Soon, RB’s new residence gained the nickname “Pickadilly Hall” and with other properties being developed by himself on that land, the nearest roadway also acquired the name “Pickadilly”, which became modern-day Piccadilly.[11] With his next property development RB bought 22 acres of land nearby on which, in present-day terms, includes Golden Square where many cloth merchants used to reside and several streets in Soho where subcontracting tailors are traditionally based.[11] The plot of land where SR was eventually developed was originally called Ten Acre Close and “was created by the sale on 29 June 1622 of three adjacent parcels of ground, then all in St. Martin’s in the Fields, to William Maddox, citizen and merchant tailor of London, by Richard Wilson of King’s Lynn, gentleman.”[13] Ten-acre close was part of 35 acres bought by WM for £1,450 (now nearly £340,000) of undeveloped land which now covers East Mayfair.[8][12] This estate was handed down through Maddox’s heirs for many generations, until it was passed to the Reverend George Pollen in 1764.[8] As a result of this, the Pollen Estate was founded and still exists to this day, part-owned by Norway’s Oil Fund since August 2014.
Tailoring has been associated with Savile Row the area since the 19th century, when Beau Brummell, who epitomised the well-dressed man, patronised the tailors congregated on the Burlington Estate, notably around Cork Street, on which John Levick in 1790 at Number 9 was among the first.
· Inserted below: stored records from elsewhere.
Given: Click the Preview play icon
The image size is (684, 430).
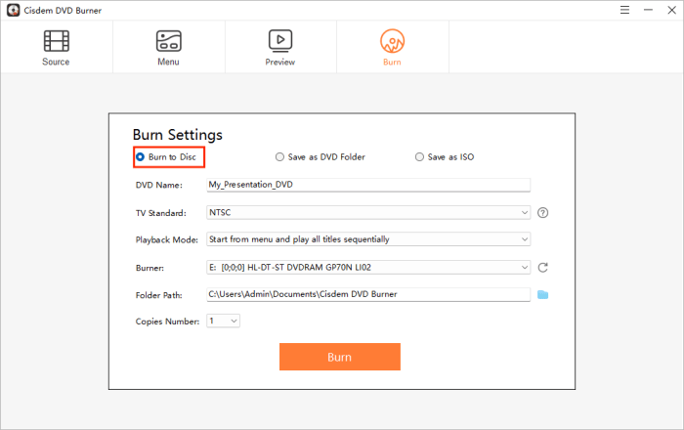Looking at the screenshot, I should click(x=280, y=41).
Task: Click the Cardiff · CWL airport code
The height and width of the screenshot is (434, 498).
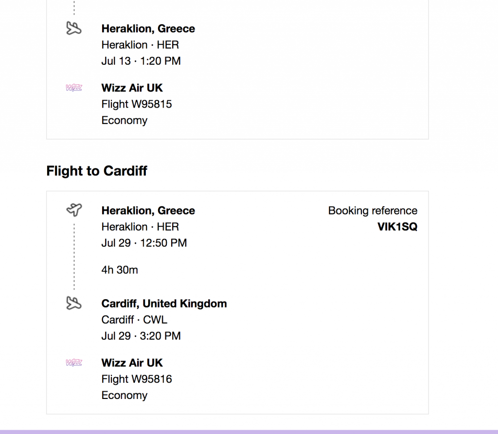Action: click(x=134, y=320)
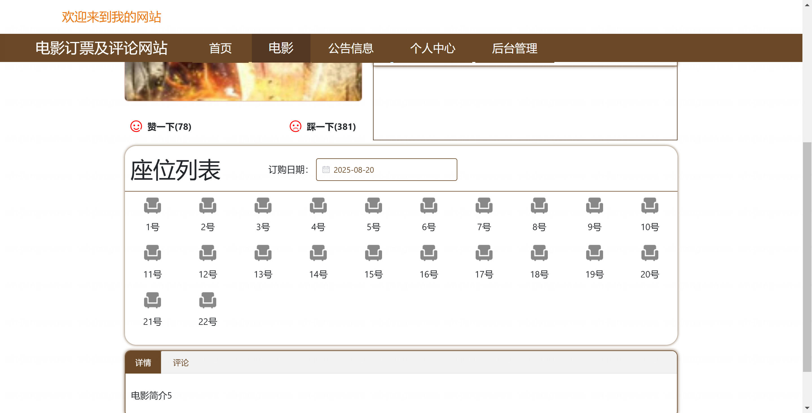This screenshot has height=413, width=812.
Task: Click the 18号 seat icon
Action: coord(539,253)
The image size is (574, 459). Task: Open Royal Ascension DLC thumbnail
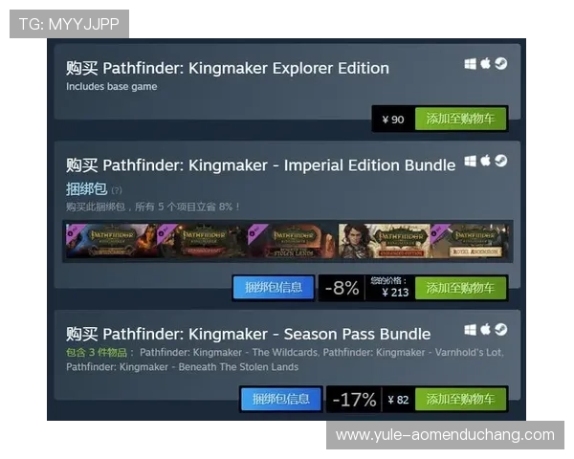pyautogui.click(x=470, y=241)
Gieves & Hawkes on No. 1 Savile Row
The Savile Row Bespoke Association was founded in 2004 to protect and to develop bespoke tailoring as practised in Savile Row and the surrounding streets.[16] Founder members include: Anderson & Sheppard, Dege & Skinner, Gieves & Hawkes and Henry Poole. The member tailors are required to put at least 50 hours of hand labour into each two-piece suit.
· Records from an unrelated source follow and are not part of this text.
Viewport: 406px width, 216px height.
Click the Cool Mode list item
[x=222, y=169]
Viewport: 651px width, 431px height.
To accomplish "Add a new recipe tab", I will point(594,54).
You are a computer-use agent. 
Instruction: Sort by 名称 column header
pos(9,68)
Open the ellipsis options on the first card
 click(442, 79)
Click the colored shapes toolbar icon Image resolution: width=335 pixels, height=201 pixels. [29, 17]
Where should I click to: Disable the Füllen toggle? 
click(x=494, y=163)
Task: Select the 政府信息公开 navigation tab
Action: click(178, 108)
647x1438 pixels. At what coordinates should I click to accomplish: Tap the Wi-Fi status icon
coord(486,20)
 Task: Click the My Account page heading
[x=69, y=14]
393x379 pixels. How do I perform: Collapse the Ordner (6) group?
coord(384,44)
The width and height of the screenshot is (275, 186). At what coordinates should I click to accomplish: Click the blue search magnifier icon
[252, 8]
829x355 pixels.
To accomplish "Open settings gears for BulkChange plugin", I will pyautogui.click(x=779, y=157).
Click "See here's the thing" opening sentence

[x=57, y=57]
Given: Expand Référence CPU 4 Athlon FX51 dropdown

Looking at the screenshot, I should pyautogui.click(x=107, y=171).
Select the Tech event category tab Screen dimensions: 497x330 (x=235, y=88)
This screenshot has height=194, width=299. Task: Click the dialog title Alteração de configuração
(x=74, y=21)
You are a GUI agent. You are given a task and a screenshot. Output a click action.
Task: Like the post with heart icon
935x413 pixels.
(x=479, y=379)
In a March 2006 report by the City of Westminster (Department of Planning and City Development), “Bespoke Tailoring in London’s West End”, it was estimated that between 6,000 and 7,000 men’s suits were made in and around the Savile Row area annually. This represented a turnover of approximately £21 million.[4] A Reuters article in February 2013 suggested that the total revenue for the informal group of suitmakers was now estimated to be £30–35 million, with several tailoring houses having over 10% growth in recent years.The Fashion Industry’s contribution as a whole to the British economy is an estimated £26 billion a year.[19]
In November 2016, SR became a Special Policy Area within the City of Westminster. This gives SR special planning status to safeguard its character: “Development in the Savile Row Special Policy Area will complement and enhance its role as an international centre of excellence for bespoke tailoring.